[Element and text position data]
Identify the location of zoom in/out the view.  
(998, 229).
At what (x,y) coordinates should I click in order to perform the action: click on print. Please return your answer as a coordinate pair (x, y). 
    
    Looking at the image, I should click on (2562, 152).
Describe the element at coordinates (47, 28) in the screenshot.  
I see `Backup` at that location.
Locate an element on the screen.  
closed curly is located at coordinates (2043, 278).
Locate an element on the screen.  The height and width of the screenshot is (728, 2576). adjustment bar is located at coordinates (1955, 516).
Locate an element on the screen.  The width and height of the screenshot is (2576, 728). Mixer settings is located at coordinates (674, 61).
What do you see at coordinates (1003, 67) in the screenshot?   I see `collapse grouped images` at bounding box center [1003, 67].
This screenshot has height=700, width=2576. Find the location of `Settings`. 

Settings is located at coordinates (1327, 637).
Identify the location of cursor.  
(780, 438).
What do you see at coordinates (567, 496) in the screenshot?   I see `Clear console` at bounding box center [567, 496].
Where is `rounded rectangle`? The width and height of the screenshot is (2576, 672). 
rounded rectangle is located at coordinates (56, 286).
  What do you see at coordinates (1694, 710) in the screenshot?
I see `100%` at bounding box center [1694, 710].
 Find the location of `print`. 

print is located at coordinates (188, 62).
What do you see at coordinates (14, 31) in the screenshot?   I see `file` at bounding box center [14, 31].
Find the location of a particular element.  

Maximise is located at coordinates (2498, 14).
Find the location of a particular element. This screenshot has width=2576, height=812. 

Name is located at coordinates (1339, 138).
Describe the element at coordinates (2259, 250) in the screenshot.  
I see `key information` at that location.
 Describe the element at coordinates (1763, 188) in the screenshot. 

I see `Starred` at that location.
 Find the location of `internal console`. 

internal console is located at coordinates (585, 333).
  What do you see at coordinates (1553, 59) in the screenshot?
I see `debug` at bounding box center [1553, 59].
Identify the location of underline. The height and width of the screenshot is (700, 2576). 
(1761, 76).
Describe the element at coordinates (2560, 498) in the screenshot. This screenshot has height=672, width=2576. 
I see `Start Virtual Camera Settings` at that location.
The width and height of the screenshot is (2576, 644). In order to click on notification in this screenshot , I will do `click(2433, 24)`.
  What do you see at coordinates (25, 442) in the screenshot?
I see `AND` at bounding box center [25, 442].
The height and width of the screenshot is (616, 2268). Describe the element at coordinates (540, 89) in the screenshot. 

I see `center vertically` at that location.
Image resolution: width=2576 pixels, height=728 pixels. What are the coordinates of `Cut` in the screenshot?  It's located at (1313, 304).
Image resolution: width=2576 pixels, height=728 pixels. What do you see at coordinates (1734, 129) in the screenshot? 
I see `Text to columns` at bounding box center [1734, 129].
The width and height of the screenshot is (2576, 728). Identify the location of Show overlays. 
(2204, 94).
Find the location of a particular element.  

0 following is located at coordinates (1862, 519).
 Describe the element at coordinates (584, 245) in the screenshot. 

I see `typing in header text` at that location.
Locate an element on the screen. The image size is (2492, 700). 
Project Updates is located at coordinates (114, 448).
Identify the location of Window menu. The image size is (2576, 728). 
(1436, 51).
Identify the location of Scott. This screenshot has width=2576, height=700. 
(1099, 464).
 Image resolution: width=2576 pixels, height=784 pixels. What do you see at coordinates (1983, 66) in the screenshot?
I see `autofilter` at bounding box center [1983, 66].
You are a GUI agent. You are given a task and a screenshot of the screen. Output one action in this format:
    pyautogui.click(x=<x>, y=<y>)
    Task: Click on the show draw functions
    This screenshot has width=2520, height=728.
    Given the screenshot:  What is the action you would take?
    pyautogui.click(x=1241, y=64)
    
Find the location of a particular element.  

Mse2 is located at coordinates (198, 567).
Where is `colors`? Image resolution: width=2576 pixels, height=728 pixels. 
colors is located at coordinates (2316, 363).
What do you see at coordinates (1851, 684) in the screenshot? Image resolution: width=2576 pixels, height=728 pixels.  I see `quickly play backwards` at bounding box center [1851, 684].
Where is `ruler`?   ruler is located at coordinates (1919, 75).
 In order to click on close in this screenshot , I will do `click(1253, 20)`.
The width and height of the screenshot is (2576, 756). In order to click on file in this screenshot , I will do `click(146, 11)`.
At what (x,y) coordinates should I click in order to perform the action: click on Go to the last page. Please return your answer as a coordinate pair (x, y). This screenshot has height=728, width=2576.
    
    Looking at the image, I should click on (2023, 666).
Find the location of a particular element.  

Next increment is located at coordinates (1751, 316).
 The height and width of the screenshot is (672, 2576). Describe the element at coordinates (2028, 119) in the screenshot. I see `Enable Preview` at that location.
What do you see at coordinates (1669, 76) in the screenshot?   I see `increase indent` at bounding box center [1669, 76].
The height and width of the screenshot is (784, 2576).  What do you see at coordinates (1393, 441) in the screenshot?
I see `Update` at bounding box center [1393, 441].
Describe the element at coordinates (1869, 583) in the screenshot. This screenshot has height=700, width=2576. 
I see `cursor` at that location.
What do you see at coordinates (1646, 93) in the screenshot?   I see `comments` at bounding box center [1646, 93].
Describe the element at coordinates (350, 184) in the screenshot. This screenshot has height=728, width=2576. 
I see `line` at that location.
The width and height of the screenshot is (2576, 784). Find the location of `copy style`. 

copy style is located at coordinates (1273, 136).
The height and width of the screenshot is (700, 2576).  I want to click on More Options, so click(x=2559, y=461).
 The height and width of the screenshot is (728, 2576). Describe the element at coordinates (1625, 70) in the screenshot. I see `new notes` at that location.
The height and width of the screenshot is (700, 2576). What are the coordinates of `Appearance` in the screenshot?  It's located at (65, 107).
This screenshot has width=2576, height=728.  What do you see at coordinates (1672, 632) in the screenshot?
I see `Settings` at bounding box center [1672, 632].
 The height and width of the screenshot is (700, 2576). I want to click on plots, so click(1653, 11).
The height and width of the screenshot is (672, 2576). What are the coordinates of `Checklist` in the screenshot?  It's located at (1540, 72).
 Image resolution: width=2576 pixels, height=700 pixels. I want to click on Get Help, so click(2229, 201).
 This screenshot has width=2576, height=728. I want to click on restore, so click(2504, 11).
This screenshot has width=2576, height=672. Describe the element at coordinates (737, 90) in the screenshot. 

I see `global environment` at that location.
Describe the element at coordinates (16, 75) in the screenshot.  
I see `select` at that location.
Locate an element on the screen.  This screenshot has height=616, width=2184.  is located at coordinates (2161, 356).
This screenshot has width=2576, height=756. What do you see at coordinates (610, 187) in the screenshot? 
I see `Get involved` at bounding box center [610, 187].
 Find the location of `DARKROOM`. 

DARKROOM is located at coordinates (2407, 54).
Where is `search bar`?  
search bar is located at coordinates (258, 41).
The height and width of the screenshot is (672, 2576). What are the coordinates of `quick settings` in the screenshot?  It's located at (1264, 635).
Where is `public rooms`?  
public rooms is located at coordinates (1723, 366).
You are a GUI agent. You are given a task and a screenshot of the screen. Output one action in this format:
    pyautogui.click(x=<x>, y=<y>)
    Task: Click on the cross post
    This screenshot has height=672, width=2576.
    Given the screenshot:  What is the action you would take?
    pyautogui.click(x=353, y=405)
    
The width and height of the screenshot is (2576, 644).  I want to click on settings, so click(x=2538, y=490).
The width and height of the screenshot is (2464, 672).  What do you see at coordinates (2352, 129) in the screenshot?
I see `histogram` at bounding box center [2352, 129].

◆ **Required task**: Rewrite the rows above so that each "Locate an element" becomes "Find an element", with everything else left as it is.

◆ **Answer for this exercise**:
Identify the location of zoom in/out the view.  
(998, 229).
At what (x,y) coordinates should I click in order to perform the action: click on print. Please return your answer as a coordinate pair (x, y). 
    
    Looking at the image, I should click on (2562, 152).
Describe the element at coordinates (47, 28) in the screenshot.  
I see `Backup` at that location.
Find an element on the screen.  
closed curly is located at coordinates (2043, 278).
Find an element on the screen.  The height and width of the screenshot is (728, 2576). adjustment bar is located at coordinates (1955, 516).
Find an element on the screen.  The width and height of the screenshot is (2576, 728). Mixer settings is located at coordinates (674, 61).
What do you see at coordinates (1003, 67) in the screenshot?   I see `collapse grouped images` at bounding box center [1003, 67].
This screenshot has height=700, width=2576. Find the location of `Settings`. 

Settings is located at coordinates (1327, 637).
Identify the location of cursor.  
(780, 438).
What do you see at coordinates (567, 496) in the screenshot?   I see `Clear console` at bounding box center [567, 496].
Where is `rounded rectangle`? The width and height of the screenshot is (2576, 672). 
rounded rectangle is located at coordinates (56, 286).
  What do you see at coordinates (1694, 710) in the screenshot?
I see `100%` at bounding box center [1694, 710].
 Find the location of `print`. 

print is located at coordinates (188, 62).
What do you see at coordinates (14, 31) in the screenshot?   I see `file` at bounding box center [14, 31].
Find the location of a particular element.  

Maximise is located at coordinates (2498, 14).
Find the location of a particular element. This screenshot has width=2576, height=812. 

Name is located at coordinates (1339, 138).
Describe the element at coordinates (2259, 250) in the screenshot.  
I see `key information` at that location.
 Describe the element at coordinates (1763, 188) in the screenshot. 

I see `Starred` at that location.
 Find the location of `internal console`. 

internal console is located at coordinates (585, 333).
  What do you see at coordinates (1553, 59) in the screenshot?
I see `debug` at bounding box center [1553, 59].
Identify the location of underline. The height and width of the screenshot is (700, 2576). 
(1761, 76).
Describe the element at coordinates (2560, 498) in the screenshot. This screenshot has height=672, width=2576. 
I see `Start Virtual Camera Settings` at that location.
The width and height of the screenshot is (2576, 644). In order to click on notification in this screenshot , I will do `click(2433, 24)`.
  What do you see at coordinates (25, 442) in the screenshot?
I see `AND` at bounding box center [25, 442].
The height and width of the screenshot is (616, 2268). Describe the element at coordinates (540, 89) in the screenshot. 

I see `center vertically` at that location.
Image resolution: width=2576 pixels, height=728 pixels. What are the coordinates of `Cut` in the screenshot?  It's located at (1313, 304).
Image resolution: width=2576 pixels, height=728 pixels. What do you see at coordinates (1734, 129) in the screenshot? 
I see `Text to columns` at bounding box center [1734, 129].
The width and height of the screenshot is (2576, 728). Identify the location of Show overlays. 
(2204, 94).
Find the location of a particular element.  

0 following is located at coordinates (1862, 519).
 Describe the element at coordinates (584, 245) in the screenshot. 

I see `typing in header text` at that location.
Find an element on the screen. The image size is (2492, 700). 
Project Updates is located at coordinates (114, 448).
Identify the location of Window menu. The image size is (2576, 728). 
(1436, 51).
Identify the location of Scott. This screenshot has width=2576, height=700. 
(1099, 464).
 Image resolution: width=2576 pixels, height=784 pixels. What do you see at coordinates (1983, 66) in the screenshot?
I see `autofilter` at bounding box center [1983, 66].
You are a GUI agent. You are given a task and a screenshot of the screen. Output one action in this format:
    pyautogui.click(x=<x>, y=<y>)
    Task: Click on the show draw functions
    This screenshot has width=2520, height=728.
    Given the screenshot:  What is the action you would take?
    pyautogui.click(x=1241, y=64)
    
Find the location of a particular element.  

Mse2 is located at coordinates (198, 567).
Where is `colors`? Image resolution: width=2576 pixels, height=728 pixels. 
colors is located at coordinates (2316, 363).
What do you see at coordinates (1851, 684) in the screenshot? Image resolution: width=2576 pixels, height=728 pixels.  I see `quickly play backwards` at bounding box center [1851, 684].
Where is `ruler`?   ruler is located at coordinates (1919, 75).
 In order to click on close in this screenshot , I will do `click(1253, 20)`.
The width and height of the screenshot is (2576, 756). In order to click on file in this screenshot , I will do `click(146, 11)`.
At what (x,y) coordinates should I click in order to perform the action: click on Go to the last page. Please return your answer as a coordinate pair (x, y). This screenshot has height=728, width=2576.
    
    Looking at the image, I should click on (2023, 666).
Find the location of a particular element.  

Next increment is located at coordinates (1751, 316).
 The height and width of the screenshot is (672, 2576). Describe the element at coordinates (2028, 119) in the screenshot. I see `Enable Preview` at that location.
What do you see at coordinates (1669, 76) in the screenshot?   I see `increase indent` at bounding box center [1669, 76].
The height and width of the screenshot is (784, 2576).  What do you see at coordinates (1393, 441) in the screenshot?
I see `Update` at bounding box center [1393, 441].
Describe the element at coordinates (1869, 583) in the screenshot. This screenshot has height=700, width=2576. 
I see `cursor` at that location.
What do you see at coordinates (1646, 93) in the screenshot?   I see `comments` at bounding box center [1646, 93].
Describe the element at coordinates (350, 184) in the screenshot. This screenshot has height=728, width=2576. 
I see `line` at that location.
The width and height of the screenshot is (2576, 784). Find the location of `copy style`. 

copy style is located at coordinates (1273, 136).
The height and width of the screenshot is (700, 2576).  I want to click on More Options, so click(x=2559, y=461).
 The height and width of the screenshot is (728, 2576). Describe the element at coordinates (1625, 70) in the screenshot. I see `new notes` at that location.
The height and width of the screenshot is (700, 2576). What are the coordinates of `Appearance` in the screenshot?  It's located at (65, 107).
This screenshot has width=2576, height=728.  What do you see at coordinates (1672, 632) in the screenshot?
I see `Settings` at bounding box center [1672, 632].
 The height and width of the screenshot is (700, 2576). I want to click on plots, so click(1653, 11).
The height and width of the screenshot is (672, 2576). What are the coordinates of `Checklist` in the screenshot?  It's located at (1540, 72).
 Image resolution: width=2576 pixels, height=700 pixels. I want to click on Get Help, so click(2229, 201).
 This screenshot has width=2576, height=728. I want to click on restore, so click(2504, 11).
This screenshot has width=2576, height=672. Describe the element at coordinates (737, 90) in the screenshot. 

I see `global environment` at that location.
Describe the element at coordinates (16, 75) in the screenshot.  
I see `select` at that location.
Find an element on the screen.  This screenshot has height=616, width=2184.  is located at coordinates (2161, 356).
This screenshot has width=2576, height=756. What do you see at coordinates (610, 187) in the screenshot? 
I see `Get involved` at bounding box center [610, 187].
 Find the location of `DARKROOM`. 

DARKROOM is located at coordinates (2407, 54).
Where is `search bar`?  
search bar is located at coordinates (258, 41).
The height and width of the screenshot is (672, 2576). What are the coordinates of `quick settings` in the screenshot?  It's located at (1264, 635).
Where is `public rooms`?  
public rooms is located at coordinates (1723, 366).
You are a GUI agent. You are given a task and a screenshot of the screen. Output one action in this format:
    pyautogui.click(x=<x>, y=<y>)
    Task: Click on the cross post
    This screenshot has height=672, width=2576.
    Given the screenshot:  What is the action you would take?
    pyautogui.click(x=353, y=405)
    
The width and height of the screenshot is (2576, 644).  I want to click on settings, so click(x=2538, y=490).
The width and height of the screenshot is (2464, 672).  What do you see at coordinates (2352, 129) in the screenshot?
I see `histogram` at bounding box center [2352, 129].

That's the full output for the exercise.